Without question, the usual suspects, the NRA and its most ardent, imbalanced, gun-fetishizing supporters will howl that replacing death-dealing bullets with rubber bullets (which stun and hurt like hell, especially at short distances) or chemical darts is a new low in lunatic, liberal criminal-coddling, a neutering of the last barrier of flexing machismo between the thug class and the huddled, fearful masses.

The response to that, as always, should be “[bleep] them.” That crowd is as unstable as any street “thug”.

Polling shows a wide gap between what white America and black America think of aggressive policing. And yes, it does matter that the former has almost no experience with an insecure cop freaking out at the sight of you, or getting hostile when asked why the hell he’s getting in your face? For blacks, even suburban professionals, that’s a common occurrence, and one that gets exponentially worse in predominantly black neighborhoods.

This situation wouldn’t be as bad if the average police force had a better pool of police candidates to choose from. But you get what you pay for. At standard salary rates, cop shops don’t exactly have the luxury of culling through the cream of decision-makers.
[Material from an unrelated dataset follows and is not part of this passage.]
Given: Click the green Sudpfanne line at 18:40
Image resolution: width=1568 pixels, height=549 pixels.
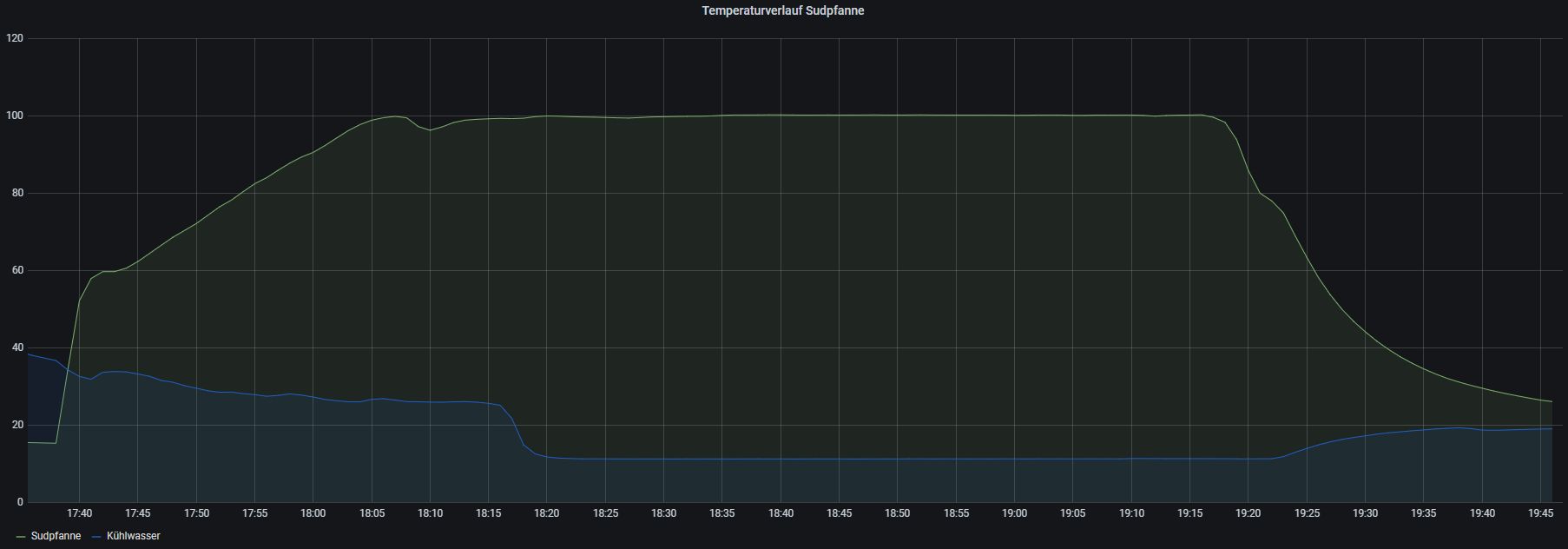Looking at the screenshot, I should [781, 115].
The cop who killed little Tamir Rice in Cleveland, blasting away before he even got out his car, was regarded as so dismally ill-equipped to make good decisions he was let go from a small town force before catching on with Cleveland’s finest … which never looked at the details of his work history.

I quote his previous commander’s assessment: “ … he would not be able to substantially cope, or make good decisions, during or resulting from any other stressful situation.”

Put bluntly, the guy was/is fundamentally unstable and in a sane world should never have been issued a gun permit, much less given what amounts to a license to kill.

Ditto Darren Wilson in Ferguson. A reading of the grand jury testimony paints a fairly clear picture of an insecure tough guy wannabe, his swagger bolstered by the goods on his hip. There doesn’t seem to be a lot of doubt left that Wilson incited the confrontation and then panicked when Brown (unwisely) told him to “[bleep] off.”

But had he, or the dimwit in Cleveland been firing rubber bullets or chemical darts, no one involved would be dead today, and the courts could have gone about their usual business of … exonerating the cops.

As for Eric Garner’s chokehold death on Staten Island, where would that story be if the cops weren’t on an arrest quota, a la “The Wire”? The guy’s back selling cigarettes. Write him a ticket and find something better to do.